El arreglo de la mesa amplificada salió por cien euros. Pero Pepe Luis, que es un amigo, se tomó su tiempo y la dejó como nueva. Reparó todas las conexiones Jack que andaban rotas desde hace más tiempo del que quiero recordar, limpió las conexiones, y ahora suena como nunca. Pero aún así, se me trastocó el presupuesto. Más aún cuando me llaman de la sala ADN para suspender la actuación del día 2. Que con la Semana Santa, temen que no vaya nadie por allí, y tal. Bueno. Lo entiendo. Quedamos para seguir hablando, y yo, como siempre, tomo la palabra.
El martes terminamos los teclados. "Vaya cambio", suspiró Sergio, después de sumergirse a contrarreloj en la grabación del nuevo album de Jesús el Koala. Grabamos el piano y el órgano de "Adiós amigos", y, claro, estamos hablando de estilos diametralmente opuestos. Pero Sergio tenía la oreja caliente, como dice él.
Nos llevó casi toda la tarde encontrar los sonidos adecuados para "Orgullo Friki". Esos teclados son el número estelar del CD y me preocupaba que resultasen lo suficientemente presentes y contundentes. Sergio se sacó de la manga un fabuloso Plug in de órgano Hammond, al que le dimos vueltas y vueltas hasta encontrar el sonido adecuado, porque las posibilidades de aquello eran infinitas y mareantes.
Tres cuartos de lo mismo con los metales. Evidentemente, se nota que son teclados y no metales auténticos. Pero suenan. O eso creo. Nos llevó un buen rato encontrar, bueno,… el sonido. Pero ahí está. Y yo suspiré aliviado. Temía no conseguir ese efecto soul que andaba buscando para el tema.
De manera que ahí estamos. Preparándonos para empezar a cantar. Claro que Sergio anda por Madrid mezclando lo de El Koala, y yo permanezco a la espera. Que dice Jesús que muchas gracias, me dice Sergio. De nada, claro.

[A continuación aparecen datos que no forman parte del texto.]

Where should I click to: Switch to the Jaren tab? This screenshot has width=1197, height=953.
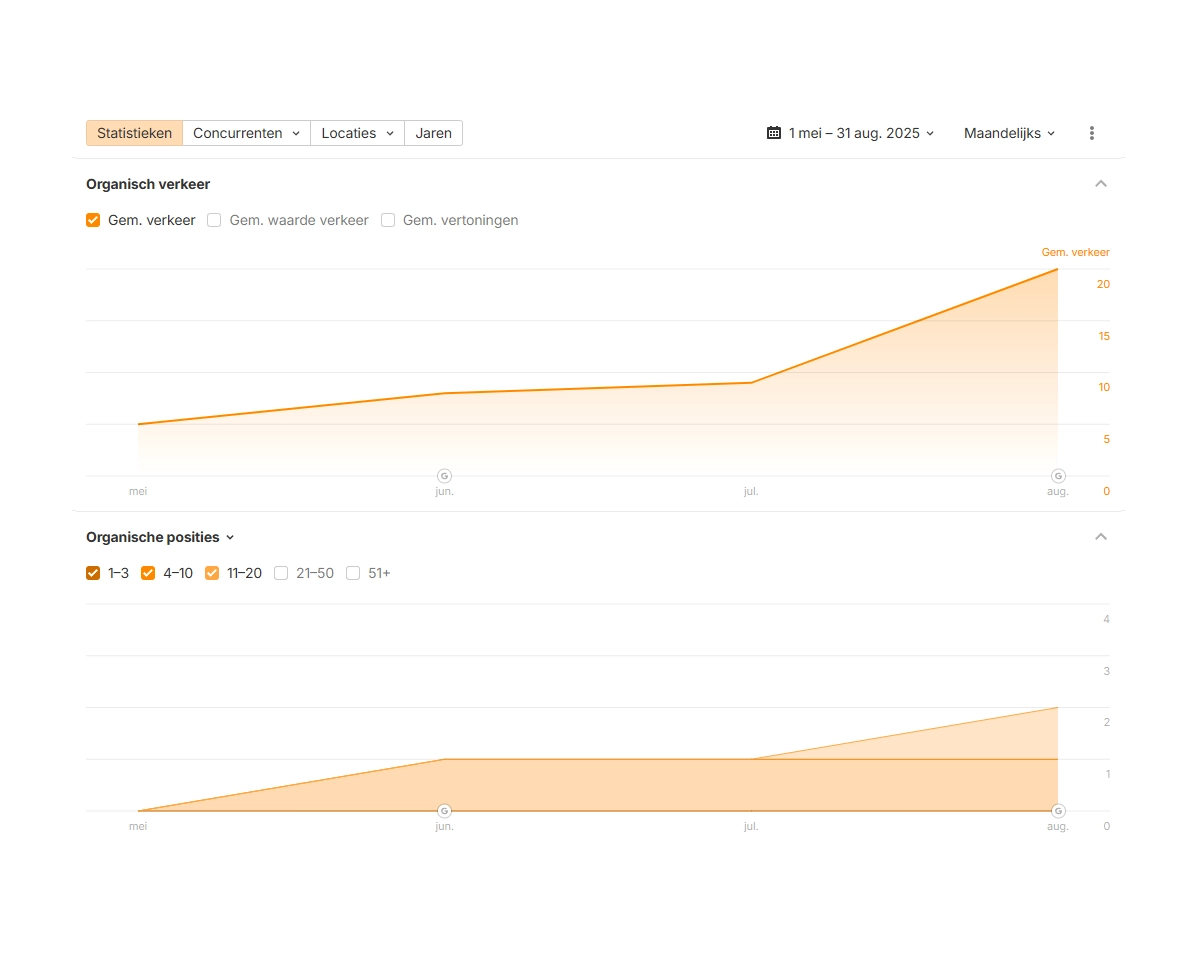tap(433, 133)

Sí estuvimos ensayando. Variamos algunas cosas en el repertorio. "Tonto" dejó paso a "Mala Sombra", "Quizás era un ángel", a "La senda de Iraq", que no tocábamos desde el anuncio de la invasión norteamericana, de la que se cumplen ahora cuatro terribles años. No volví a incluirla porque, en mi subconsciente, tenía la esperanza de que todo terminara rápido, y no hubiese que lamentar demasiadas desgracias. No ha sido así, lamentablemente, y así me lo recordó Alejandro, mi amigo de Sánchez no te enganches antes de nuestro concierto en la sala Möet. También está mi complejo de inferioridad. Quiero decir: ¿A quién le importa lo que un musiquillo desconocido como yo pueda opinar o decir sobre el tema? Pero luego recordé aquello que decía Pete Seeger: think global, act local. Y si Pete lo dice…
Y yo que pensaba que a mi hija no le iban a interesar mis canciones… "Fantasmas de la Cerdanya" se llama ahora "El corazón", y me pide que se la cante o le ponga el CD a todas horas (Ah, y "Argentina" la ha rebautizado "Blanquiazul" y el final lo canta a grito pelao). Bueno, qué esperabas, me dice Penny.